X ~ N ( µ = 59.76 , σ = 7.3744 )
P ( X < 60.5 )
Standardizing the value
Z = ( X - µ ) / σ
Z = ( 60.5 - 59.76 ) / 7.3744
Z = 0.1
P ( ( X - µ ) / σ ) < ( 60.5 - 59.76 ) / 7.3744 )
P ( X < 60.5 ) = P ( Z < 0.1 )
P ( X < 60.5 ) = 0.5398

Part c)

P ( X >= 74 )
Using continuity correction
P ( X > n - 0.5 ) = P ( X > 74 - 0.5 ) =P ( X > 73.5 )

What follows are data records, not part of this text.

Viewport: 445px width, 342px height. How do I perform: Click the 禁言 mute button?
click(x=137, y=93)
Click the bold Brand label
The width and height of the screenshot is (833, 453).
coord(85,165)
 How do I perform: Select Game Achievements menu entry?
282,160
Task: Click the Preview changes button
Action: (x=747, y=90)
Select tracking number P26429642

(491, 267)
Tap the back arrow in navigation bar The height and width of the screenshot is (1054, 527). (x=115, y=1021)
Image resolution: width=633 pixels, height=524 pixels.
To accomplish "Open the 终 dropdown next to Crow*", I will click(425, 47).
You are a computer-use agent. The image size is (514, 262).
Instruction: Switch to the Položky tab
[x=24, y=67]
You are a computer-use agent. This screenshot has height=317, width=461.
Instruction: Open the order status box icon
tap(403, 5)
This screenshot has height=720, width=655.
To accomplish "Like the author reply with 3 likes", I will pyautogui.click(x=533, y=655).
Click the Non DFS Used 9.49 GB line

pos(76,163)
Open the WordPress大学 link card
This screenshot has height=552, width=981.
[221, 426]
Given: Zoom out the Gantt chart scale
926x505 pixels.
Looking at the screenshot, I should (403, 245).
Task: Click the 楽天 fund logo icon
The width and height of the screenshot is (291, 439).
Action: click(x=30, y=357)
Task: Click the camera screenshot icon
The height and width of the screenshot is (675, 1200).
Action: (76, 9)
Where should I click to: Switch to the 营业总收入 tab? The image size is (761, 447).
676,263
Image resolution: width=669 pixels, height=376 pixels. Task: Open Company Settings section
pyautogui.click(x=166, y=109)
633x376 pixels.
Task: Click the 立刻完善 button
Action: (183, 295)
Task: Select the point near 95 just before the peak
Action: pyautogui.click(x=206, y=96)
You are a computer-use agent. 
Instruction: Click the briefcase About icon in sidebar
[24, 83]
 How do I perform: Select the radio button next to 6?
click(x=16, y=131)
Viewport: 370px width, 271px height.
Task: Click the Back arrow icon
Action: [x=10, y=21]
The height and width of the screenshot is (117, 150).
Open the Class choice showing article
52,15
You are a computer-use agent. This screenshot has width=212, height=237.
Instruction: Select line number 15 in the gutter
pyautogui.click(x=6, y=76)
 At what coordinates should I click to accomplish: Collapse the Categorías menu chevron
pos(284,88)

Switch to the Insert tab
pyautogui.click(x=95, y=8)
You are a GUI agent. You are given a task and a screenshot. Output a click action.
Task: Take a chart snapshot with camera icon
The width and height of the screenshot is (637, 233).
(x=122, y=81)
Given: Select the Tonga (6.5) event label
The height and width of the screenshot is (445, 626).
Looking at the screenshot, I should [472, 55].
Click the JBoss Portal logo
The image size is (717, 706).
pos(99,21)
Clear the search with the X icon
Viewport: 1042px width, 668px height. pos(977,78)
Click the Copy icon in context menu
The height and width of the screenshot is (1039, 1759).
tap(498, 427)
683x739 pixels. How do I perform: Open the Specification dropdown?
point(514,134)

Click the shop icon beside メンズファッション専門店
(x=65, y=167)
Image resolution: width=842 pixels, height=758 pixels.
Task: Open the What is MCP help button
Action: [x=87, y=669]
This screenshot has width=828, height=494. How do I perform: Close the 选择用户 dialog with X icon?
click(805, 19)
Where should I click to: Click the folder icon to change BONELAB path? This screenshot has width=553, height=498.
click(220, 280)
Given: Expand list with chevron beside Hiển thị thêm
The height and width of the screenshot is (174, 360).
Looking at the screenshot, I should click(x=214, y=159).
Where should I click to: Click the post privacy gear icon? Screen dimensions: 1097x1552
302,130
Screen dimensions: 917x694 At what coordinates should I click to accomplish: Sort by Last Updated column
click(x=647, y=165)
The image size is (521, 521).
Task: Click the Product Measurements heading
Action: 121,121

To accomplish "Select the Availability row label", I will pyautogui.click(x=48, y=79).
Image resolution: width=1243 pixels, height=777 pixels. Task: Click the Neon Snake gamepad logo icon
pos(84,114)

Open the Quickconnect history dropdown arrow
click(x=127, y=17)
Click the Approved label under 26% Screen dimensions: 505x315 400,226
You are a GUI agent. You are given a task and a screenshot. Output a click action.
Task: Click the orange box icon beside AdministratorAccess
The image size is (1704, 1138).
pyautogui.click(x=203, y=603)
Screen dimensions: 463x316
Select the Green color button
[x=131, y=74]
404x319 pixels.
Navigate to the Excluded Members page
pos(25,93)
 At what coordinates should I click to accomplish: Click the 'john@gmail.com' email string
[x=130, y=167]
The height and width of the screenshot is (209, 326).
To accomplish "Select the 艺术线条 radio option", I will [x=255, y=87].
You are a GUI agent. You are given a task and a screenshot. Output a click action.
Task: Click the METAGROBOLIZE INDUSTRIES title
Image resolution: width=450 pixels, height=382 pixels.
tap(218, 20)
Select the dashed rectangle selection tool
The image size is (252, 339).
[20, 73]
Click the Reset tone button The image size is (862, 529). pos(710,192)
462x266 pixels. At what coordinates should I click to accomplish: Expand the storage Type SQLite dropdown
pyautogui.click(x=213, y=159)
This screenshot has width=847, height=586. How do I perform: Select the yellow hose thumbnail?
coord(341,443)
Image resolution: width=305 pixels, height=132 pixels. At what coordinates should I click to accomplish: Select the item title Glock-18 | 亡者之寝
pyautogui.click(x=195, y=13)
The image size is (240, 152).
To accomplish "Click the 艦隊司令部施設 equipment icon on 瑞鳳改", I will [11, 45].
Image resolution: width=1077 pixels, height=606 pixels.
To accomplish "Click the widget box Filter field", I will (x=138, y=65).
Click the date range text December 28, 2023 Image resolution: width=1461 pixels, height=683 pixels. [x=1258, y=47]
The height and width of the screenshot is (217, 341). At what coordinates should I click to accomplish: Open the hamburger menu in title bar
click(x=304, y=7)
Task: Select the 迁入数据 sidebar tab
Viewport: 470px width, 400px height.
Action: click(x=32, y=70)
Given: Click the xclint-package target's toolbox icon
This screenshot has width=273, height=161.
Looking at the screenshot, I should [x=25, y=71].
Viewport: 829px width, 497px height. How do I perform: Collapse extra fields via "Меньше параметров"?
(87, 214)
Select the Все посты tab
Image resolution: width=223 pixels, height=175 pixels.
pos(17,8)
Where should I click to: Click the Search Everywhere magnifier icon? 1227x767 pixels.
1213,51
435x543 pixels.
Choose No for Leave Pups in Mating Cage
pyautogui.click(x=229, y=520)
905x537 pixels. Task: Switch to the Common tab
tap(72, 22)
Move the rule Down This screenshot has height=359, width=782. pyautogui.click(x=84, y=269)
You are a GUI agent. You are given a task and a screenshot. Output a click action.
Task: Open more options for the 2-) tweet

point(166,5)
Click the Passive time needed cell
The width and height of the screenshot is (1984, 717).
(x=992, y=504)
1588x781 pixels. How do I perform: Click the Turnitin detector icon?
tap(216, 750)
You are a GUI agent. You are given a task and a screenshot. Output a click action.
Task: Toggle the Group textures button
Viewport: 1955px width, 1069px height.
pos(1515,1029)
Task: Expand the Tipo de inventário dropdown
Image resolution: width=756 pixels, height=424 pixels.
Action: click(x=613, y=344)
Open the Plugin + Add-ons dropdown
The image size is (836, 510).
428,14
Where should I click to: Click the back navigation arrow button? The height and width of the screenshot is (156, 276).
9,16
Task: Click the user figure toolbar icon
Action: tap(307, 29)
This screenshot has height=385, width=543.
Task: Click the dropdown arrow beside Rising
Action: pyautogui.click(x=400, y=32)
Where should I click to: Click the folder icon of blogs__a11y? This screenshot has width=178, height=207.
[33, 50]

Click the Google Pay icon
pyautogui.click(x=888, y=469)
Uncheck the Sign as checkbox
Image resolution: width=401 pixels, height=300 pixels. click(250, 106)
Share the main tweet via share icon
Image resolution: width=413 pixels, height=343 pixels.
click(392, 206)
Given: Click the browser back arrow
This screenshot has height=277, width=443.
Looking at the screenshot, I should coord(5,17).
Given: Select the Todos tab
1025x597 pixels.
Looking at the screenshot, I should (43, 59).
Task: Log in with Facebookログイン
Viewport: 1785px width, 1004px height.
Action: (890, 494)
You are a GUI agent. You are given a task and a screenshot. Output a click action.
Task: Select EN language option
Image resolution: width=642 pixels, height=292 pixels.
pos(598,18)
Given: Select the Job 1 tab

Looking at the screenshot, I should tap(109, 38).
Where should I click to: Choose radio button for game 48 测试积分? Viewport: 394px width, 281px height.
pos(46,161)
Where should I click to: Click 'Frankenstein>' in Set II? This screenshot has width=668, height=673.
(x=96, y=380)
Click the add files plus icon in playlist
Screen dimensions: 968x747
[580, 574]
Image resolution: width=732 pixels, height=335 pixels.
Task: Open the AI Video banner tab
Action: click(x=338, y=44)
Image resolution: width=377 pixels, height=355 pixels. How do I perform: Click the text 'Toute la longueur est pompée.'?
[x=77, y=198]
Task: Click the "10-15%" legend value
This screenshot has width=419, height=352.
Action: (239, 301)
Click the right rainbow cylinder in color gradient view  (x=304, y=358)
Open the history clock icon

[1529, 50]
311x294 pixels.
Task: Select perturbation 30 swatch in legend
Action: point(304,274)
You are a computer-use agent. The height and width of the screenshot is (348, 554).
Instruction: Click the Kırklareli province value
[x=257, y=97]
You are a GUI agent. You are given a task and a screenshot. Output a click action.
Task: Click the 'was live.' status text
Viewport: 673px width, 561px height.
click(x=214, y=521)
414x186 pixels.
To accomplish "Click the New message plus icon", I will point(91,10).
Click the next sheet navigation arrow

X ~ N ( µ = 59.76 , σ = 7.3744 )
P ( X > 73.5 ) = 1 - P ( X < 73.5 )
Standardizing the value
Z = ( X - µ ) / σ
Z = ( 73.5 - 59.76 ) / 7.3744
Z = 1.86
P ( ( X - µ ) / σ ) > ( 73.5 - 59.76 ) / 7.3744 )
P ( Z > 1.86 )
P ( X > 73.5 ) = 1 - P ( Z < 1.86 )
P ( X > 73.5 ) = 1 - 0.9686
P ( X > 73.5 ) = 0.0314

Since the probabilityis less than 0.05 i.e < 5%, it is unusual event.